_Vorgegebener Text_
---------------
Eine weitere Schlüsselfertigkeit, welche in den Deutsch Kontext fällt, ist die Fähigkeit, sich gut ausdrücken zu können. Wer in der Lage ist, Sachverhalte auf den Punkt zu bringen, vermeidet Missverständnisse. Viele Probleme im Alltag entstehen durch Missverständnisse und ließen sich somit vermeiden. Bei Diskussionen verleiht einem die Fähigkeit sich gut ausdrücken zu können zudem den Vorteil der stichhaltigen Argumentation. Dies wiederum führt zumindest potentiell zu einem erfolgreicheren Leben. Denn wer stichhaltig argumentiert, ist überzeugender kann sich häufiger durchsetzen.
Gute Bildung hat positive gesellschaftliche Konsequenzen
Im Gesamtzusammenhang betrachtet, hätte ein Bildungsfokus auf Textverständnis und gutes Ausdrucksvermögen auch gesellschaftlich enorme Vorteile. Denn gerade die deutsche Sprache ermöglicht es, sich sehr präzise auszudrücken. Wenn bei der Schulbildung mehr auf die Entwicklung dieser Fertigkeiten Wert gelegt werden würde, gäbe es im Alltag weniger Missverständnisse sowie mehr Wissen und Sachverstand. Demzufolge gäbe es im privaten sowie beruflichen Alltag weniger Probleme, Streit und unangenehme Auseinandersetzungen.
---------------
Einträge zu Text und Item-Positionen:
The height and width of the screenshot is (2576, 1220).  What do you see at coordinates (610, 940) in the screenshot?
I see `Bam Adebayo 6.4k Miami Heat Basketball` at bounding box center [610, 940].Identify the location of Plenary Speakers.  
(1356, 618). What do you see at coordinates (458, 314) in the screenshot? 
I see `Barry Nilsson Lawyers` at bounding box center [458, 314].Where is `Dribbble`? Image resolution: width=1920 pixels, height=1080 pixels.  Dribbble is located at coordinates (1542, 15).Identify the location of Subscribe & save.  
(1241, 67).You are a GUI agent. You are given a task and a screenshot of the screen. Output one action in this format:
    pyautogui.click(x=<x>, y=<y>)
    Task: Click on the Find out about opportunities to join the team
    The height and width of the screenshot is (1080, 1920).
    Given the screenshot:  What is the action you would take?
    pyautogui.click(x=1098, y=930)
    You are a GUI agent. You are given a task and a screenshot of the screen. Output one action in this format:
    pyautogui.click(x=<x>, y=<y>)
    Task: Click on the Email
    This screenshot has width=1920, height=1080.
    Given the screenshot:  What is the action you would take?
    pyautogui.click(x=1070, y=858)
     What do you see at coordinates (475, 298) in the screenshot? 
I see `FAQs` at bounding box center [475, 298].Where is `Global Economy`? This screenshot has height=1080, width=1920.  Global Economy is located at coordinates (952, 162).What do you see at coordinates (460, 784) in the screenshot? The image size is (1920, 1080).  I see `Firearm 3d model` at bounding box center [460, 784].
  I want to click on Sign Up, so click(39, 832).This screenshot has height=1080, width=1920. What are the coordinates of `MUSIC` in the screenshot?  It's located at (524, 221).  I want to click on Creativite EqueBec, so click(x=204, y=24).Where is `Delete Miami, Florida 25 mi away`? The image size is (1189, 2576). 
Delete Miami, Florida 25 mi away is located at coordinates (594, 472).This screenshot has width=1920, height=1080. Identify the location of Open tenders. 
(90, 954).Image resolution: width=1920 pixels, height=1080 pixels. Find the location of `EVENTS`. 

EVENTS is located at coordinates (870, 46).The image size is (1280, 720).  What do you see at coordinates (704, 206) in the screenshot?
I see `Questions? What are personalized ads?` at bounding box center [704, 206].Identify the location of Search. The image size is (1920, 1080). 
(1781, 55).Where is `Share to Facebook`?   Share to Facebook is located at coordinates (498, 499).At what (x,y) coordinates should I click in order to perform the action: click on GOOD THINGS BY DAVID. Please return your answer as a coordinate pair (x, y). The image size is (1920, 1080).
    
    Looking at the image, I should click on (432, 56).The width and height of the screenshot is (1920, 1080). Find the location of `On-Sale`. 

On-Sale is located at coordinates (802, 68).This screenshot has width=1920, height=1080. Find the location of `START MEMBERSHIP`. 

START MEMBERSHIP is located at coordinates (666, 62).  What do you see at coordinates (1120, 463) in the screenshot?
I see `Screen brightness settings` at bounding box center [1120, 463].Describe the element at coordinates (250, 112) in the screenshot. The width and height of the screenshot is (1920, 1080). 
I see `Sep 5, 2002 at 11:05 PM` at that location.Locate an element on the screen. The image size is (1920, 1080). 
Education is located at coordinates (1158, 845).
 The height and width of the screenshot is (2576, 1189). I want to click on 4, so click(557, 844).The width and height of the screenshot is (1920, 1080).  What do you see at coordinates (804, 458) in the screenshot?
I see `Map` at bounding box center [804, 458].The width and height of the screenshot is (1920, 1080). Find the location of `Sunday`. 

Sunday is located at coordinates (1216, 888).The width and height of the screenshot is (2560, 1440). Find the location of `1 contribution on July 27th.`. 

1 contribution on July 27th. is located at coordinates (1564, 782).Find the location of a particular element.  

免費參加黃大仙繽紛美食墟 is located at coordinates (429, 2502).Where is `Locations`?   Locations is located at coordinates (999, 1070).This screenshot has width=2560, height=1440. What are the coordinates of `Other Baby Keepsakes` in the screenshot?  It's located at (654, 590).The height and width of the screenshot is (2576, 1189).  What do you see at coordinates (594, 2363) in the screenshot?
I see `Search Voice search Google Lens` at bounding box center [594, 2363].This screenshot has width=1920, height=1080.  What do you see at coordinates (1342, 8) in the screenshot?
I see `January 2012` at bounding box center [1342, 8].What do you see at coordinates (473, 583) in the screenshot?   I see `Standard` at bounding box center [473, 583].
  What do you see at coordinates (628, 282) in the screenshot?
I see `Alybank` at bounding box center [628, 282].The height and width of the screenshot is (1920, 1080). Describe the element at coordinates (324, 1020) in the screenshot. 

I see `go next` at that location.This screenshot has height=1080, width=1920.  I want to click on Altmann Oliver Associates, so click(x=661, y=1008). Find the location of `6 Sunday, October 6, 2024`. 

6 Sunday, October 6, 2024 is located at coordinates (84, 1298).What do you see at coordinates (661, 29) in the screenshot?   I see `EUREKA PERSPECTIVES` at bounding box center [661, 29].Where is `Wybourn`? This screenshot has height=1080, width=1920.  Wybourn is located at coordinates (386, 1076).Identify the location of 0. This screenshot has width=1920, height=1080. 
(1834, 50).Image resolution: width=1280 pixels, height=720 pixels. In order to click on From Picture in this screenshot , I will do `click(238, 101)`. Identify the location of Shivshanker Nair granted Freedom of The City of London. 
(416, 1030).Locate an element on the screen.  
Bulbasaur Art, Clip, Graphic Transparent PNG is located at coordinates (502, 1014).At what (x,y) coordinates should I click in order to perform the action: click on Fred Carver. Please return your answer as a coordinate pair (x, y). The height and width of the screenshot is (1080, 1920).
---------------
_Aufgaben_
1. Wodurch entstehen laut dem Text über Ausdrucksvermögen und Bildung viele Probleme im Alltag?
2. Wovon gäbe es laut dem Text über Ausdrucksvermögen und Bildung „im privaten sowie beruflichen Alltag“ weniger? Nenne alles, was dort aufgezählt wird.
3. Setze den Text über Ausdrucksvermögen und Bildung nach seinem letzten Satz fort.

_Lösungen_
1. Durch Missverständnisse.

2. Probleme, Streit, unangenehme Auseinandersetzungen

3.
Schulbildung sollte mündige Bürger für ein selbstbestimmtes und erfolgreiches Leben generieren. Derzeit habe ich nicht den Eindruck, dass unser Schulsystem diesem Anspruch gerecht wird. Zu diesem Thema habe ich noch einige weitere Gedanken, welche ich in den kommenden Blogeinträgen darstellen werde.